So here's the score. I've got an old school friend who's recently become pregnant. She's due later this summer, and from photos I've seen she's got a cute little belly which would be just heaven to rub... so I invited her out for a coffee and a catch-up. And, in all honesty, it would be great to catch up with her regardless (haven't seen her for a few years, she kind of dropped off the radar and slummed around Eastern Europe for a while), so my motives aren't all perverse (ah, who am I kiddin').

Anyway, the point is, we were mates once. Hung out, listened to Tool, made shitty videos, talked about Assassin's Creed... so you'd think it'd be cool if we met up, just the two of us, reminisced about Ye Old Days and generally had a good chat?

Wrong. She wants her new-found husband to come along too (it was a shotgun wedding, I'm about 95% sure).

Which means all my smooth-operator plans for "gee, I wonder what it feels like, when the baby kicks..." and "mind if I rub your belly? It's supposed to be lucky, right?" have gone out the window.

So, ladies and gentlemen, my question is thus:

How do I get my once-friend and her unknown-quantity husband to let me touch her belly? How do I slip it into conversation in natural, un-creepy and husband-friendly way?
bpuk
just go up to her and say "mind if I say hi to the little one?" and start there. if you're affectionate/sensitive about it it'll be hard for her to take it as anything but innocent.
IrresponsibleExpat
How about not being a total prick and just leaving her alone?
glorfindel
bpuk: yeah, I guess I could segue into it when we're saying goodbye or something.

jamesholt1: thanks for your considered opinion.

Thing is, the main problem is her new hubby, not her. So I guess I could go straight into it as soon as we meet, in a fabulous, joyous, slightly camp way ("oh dahhling, you look simply radiant!", *hold her belly, look at them both*, then: "so how is the little trooper?")...

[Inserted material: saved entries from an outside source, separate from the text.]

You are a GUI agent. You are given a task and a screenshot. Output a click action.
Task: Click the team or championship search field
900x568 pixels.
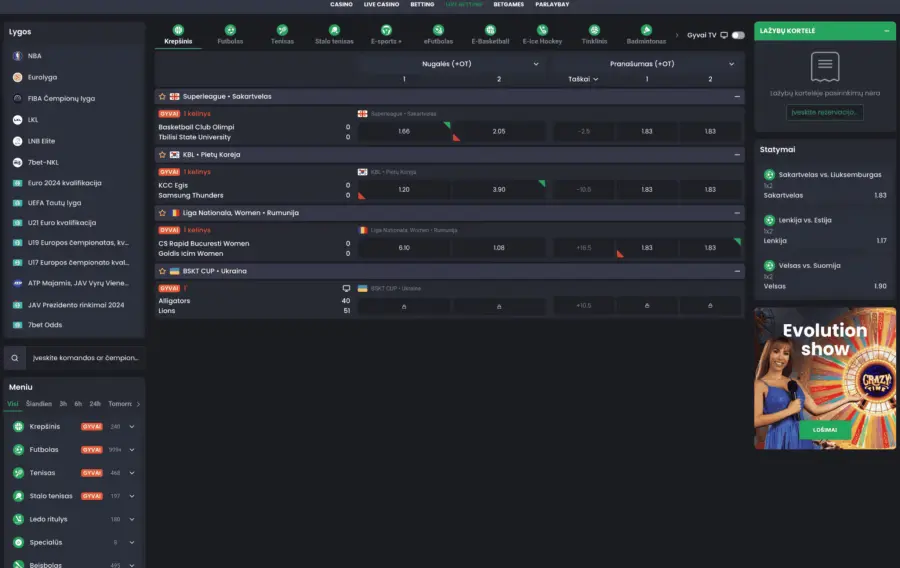click(85, 357)
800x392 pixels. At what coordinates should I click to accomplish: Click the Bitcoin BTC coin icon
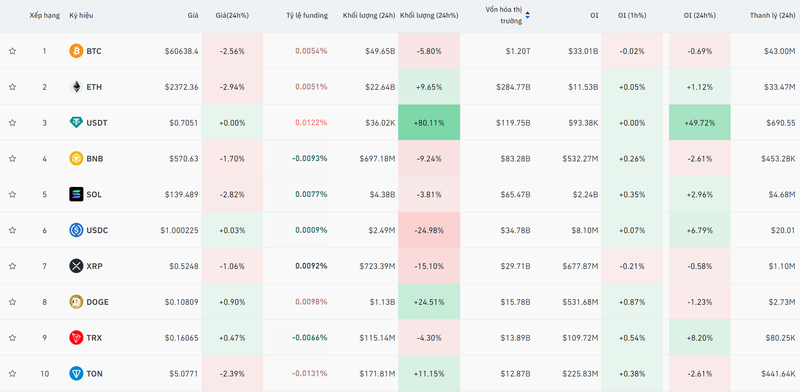click(76, 51)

Also, I shall report back with what worked and what didn't, for the betterment of pregheads everywhere.
Akhenaten
Very helpful, james.

I dunno man, the husband being there would throw me all out of whack. I'd be too timid to initiate anything and would wait for her to offer. That really sucks, I was all excited for you until you mentioned baby daddy. :/
domini
I don't see a problem with asking to touch/feel the belly once and only once. Anything more I would steer away from.
silverbane
I would not ask to touch her being as you have not seen her in a long time. Maybe if you continue to hang out and she grows comfortable with you again you can do so later.
Liked by Akhenaten (Jun 13, 2013)
IntoPreggos
It might be too late to post, but just remain friends with her and don't sexualize it. I had female friends and my bro's ex-GF been pregnant, this is a whole other way to relate with women as a whole. Friends and family members relate to you differently than a girlfriend or wife would. Also I work with the public and knew co-workers been pregnant too, and not gonna sexually harrass or intimidate (the definition if it's unwanted touching or improper relations with the opposite sex). When my bro's ex was pregnant, I felt my nephew (now age 13) move and kick, but this is a whole different context of permitted touching and sharing with the "uncle". Anyway, how did the visit with your friend go...and did she allow you to feel the baby, lifted her shirt or unbuttoned her dress...or shared how she felt during pregnancy??? After all, you're only her best friend even if you're male.
Pregnant women are growing, showing, knowing herself...and glowing bright with life. Angel

Genderfluid Gyneophile feminist here!

Autistic skills.
Scotchmist
Probably far to late, but try and focus more than you want to on talking to her Husband as he is going to be the key, the fact he's coming highlights they have an open and honest relationship and she has told him about you. He naturally wants to keep an eye on you. Find out about him and get him to like you. If you manage that and the baby starts kicking during your meeting, you might be invited to feel or at least be in a position to ask her husband something like " does it feel strange for you when you feel it kicking away" and see if he or she suggests feeling. You wont get a long perv feel of her belly, it will have to be a normal feel, and it will be if both of them consent. Good luck.